Fashion Photography 2
In part 1 I interviewed Dave Kai-Piper about his work as a top fashion photographer and he invited me to join him early next day to shoot some early morning images down by the sea whilst no one's about.
With a clear sky and the sun skimming low over the water I asked Dave why he was photographing a person in direct sunlight? Surely this is the worst light possible for people photography! For dave it’s about doing things differently and following his inner vision, his pre-visualisation of the images he sees in his head.
To help him, Dave uses a portable Camel flash to fill shadows on the model’s face whilst keeping them in place on her surroundings. Shadows give texture and drama to an image. They bring out the shape of angular objects like the beach huts where we began the shoot.
Pre-visualising an image is a crucial part of thinking like a photographer. You have to know what you want from an image in order to tell the camera what to do. Dave is a very experienced photographer and he spends more time managing the surroundings, checking tiny details and directing his model on a fashion shoot than he does actually taking pictures.
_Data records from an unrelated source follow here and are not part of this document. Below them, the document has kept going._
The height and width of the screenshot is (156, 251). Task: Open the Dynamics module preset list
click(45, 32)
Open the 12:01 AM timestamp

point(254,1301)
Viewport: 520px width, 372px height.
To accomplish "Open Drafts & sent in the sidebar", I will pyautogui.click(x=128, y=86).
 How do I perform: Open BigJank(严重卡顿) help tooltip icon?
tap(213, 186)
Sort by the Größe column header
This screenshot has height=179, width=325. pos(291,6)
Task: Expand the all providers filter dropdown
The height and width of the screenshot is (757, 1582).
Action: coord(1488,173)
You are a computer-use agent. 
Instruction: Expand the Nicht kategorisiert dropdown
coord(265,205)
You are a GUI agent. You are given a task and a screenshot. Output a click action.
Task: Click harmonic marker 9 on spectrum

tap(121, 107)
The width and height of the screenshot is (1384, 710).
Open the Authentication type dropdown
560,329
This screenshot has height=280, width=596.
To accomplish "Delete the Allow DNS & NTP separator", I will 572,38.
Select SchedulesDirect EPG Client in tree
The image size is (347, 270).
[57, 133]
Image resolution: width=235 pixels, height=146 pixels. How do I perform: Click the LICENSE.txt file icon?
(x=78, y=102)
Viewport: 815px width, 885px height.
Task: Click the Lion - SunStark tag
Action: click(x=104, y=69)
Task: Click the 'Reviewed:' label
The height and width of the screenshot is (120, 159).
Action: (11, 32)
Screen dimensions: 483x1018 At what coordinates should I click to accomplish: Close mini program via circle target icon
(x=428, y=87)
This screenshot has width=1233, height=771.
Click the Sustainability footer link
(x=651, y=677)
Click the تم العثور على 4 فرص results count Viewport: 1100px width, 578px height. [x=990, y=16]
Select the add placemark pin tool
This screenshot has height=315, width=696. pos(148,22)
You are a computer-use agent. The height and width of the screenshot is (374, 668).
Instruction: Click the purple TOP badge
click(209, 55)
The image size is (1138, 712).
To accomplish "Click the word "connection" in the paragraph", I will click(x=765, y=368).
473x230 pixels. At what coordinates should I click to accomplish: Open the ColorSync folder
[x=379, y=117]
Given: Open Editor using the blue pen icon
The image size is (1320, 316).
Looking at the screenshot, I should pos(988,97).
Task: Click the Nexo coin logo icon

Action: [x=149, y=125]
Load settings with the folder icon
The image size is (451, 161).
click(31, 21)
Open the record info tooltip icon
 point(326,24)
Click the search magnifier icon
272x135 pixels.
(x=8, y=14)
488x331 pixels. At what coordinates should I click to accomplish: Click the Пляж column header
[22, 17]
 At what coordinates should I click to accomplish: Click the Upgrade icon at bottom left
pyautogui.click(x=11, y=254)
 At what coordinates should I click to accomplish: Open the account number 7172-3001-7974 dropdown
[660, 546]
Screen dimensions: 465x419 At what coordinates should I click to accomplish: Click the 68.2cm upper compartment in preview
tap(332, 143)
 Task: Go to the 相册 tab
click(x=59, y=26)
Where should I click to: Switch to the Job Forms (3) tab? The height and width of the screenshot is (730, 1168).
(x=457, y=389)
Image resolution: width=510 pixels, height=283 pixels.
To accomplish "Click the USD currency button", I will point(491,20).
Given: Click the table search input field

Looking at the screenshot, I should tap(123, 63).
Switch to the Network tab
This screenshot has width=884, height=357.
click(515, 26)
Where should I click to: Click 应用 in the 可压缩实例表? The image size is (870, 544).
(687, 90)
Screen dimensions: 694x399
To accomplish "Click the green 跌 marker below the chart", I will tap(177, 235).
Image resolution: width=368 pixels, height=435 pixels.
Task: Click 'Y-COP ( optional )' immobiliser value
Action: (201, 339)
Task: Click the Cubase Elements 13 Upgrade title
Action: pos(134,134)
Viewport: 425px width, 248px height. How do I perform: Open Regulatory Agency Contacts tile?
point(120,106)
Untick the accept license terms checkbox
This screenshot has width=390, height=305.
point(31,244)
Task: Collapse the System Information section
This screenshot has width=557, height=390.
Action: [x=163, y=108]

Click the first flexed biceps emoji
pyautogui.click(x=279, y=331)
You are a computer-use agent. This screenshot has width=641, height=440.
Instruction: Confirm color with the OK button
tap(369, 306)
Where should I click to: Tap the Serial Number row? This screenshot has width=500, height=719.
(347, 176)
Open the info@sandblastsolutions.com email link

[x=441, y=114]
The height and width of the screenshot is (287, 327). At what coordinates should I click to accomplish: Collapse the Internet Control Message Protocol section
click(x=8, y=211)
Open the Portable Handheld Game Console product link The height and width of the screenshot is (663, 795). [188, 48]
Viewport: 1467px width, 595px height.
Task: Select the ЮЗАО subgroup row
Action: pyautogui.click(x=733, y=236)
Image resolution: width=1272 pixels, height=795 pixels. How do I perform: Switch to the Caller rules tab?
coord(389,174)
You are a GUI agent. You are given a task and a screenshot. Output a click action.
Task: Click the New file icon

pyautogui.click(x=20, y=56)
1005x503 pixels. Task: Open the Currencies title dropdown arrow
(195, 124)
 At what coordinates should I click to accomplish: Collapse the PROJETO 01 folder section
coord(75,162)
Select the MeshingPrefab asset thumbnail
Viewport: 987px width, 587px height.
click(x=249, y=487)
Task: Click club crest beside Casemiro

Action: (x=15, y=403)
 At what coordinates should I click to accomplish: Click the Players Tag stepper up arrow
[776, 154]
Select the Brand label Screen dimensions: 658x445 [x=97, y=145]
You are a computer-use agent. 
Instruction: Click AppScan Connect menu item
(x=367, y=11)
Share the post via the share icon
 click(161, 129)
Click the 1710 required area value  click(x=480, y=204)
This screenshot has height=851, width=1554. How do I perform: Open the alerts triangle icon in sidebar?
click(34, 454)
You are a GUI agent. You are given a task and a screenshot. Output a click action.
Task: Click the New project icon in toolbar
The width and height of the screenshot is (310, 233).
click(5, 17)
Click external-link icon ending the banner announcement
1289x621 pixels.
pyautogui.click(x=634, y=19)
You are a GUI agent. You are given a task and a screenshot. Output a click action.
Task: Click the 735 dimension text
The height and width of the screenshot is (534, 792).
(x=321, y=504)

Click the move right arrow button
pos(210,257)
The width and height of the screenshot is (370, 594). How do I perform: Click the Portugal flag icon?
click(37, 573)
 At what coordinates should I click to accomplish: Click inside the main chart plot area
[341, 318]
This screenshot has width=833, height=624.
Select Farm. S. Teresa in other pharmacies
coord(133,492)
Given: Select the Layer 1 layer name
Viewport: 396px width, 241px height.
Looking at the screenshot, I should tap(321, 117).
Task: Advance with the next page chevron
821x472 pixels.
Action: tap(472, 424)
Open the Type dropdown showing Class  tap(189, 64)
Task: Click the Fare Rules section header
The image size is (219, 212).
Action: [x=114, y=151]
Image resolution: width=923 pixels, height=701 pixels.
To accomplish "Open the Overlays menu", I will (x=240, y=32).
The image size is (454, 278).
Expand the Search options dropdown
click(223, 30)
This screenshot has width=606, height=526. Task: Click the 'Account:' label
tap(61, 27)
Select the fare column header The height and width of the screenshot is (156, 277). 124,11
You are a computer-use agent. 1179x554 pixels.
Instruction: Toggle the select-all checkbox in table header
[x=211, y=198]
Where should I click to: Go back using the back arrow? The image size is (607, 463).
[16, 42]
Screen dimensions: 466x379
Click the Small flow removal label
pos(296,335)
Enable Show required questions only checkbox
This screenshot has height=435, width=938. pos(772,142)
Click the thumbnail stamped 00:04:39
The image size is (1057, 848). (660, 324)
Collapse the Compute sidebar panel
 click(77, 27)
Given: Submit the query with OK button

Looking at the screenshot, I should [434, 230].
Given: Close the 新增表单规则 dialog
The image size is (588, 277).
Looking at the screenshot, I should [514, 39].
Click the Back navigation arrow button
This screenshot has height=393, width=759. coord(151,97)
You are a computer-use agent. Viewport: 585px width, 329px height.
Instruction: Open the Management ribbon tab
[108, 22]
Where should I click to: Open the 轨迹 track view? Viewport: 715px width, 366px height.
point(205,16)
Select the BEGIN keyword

Photography is about quality not quantity. And I don’t mean file sizes and resolutions. I mean the impact the image has, how pleasing it is to look at, the feelings it provokes in the viewer. Fashion photography is about the clothes - not the model. It exists to sell garments so the images have to be eye catching.
I was very interested to see Dave using Lee ND grad filters which are usually considered the work a day tools of landscape photographers. And he doesn’t only use one filter. He often grads both top and bottom of the image in a letterbox effect to concentrate the viewer’s attention in the areas he wants them to look. This is all part of using the 1st Building Block of Photography - your brilliant brain to think outside the box and be creative in the way we use photographic the tools we have available to us.
Dave shoots with Fuji XT-1 and Xpro cameras using two bodies with different lenses on them. This saves time on a shoot because there’s less lens changing to do and also less chance of getting dust on these mirrorless camera’s sensors whilst doing it.
As you can see, this is all about thinking like a photographer. It’s not just me who says cameras don’t take pictures. Dave is a widely published professional fashion photographer as in the video you can see him doing it.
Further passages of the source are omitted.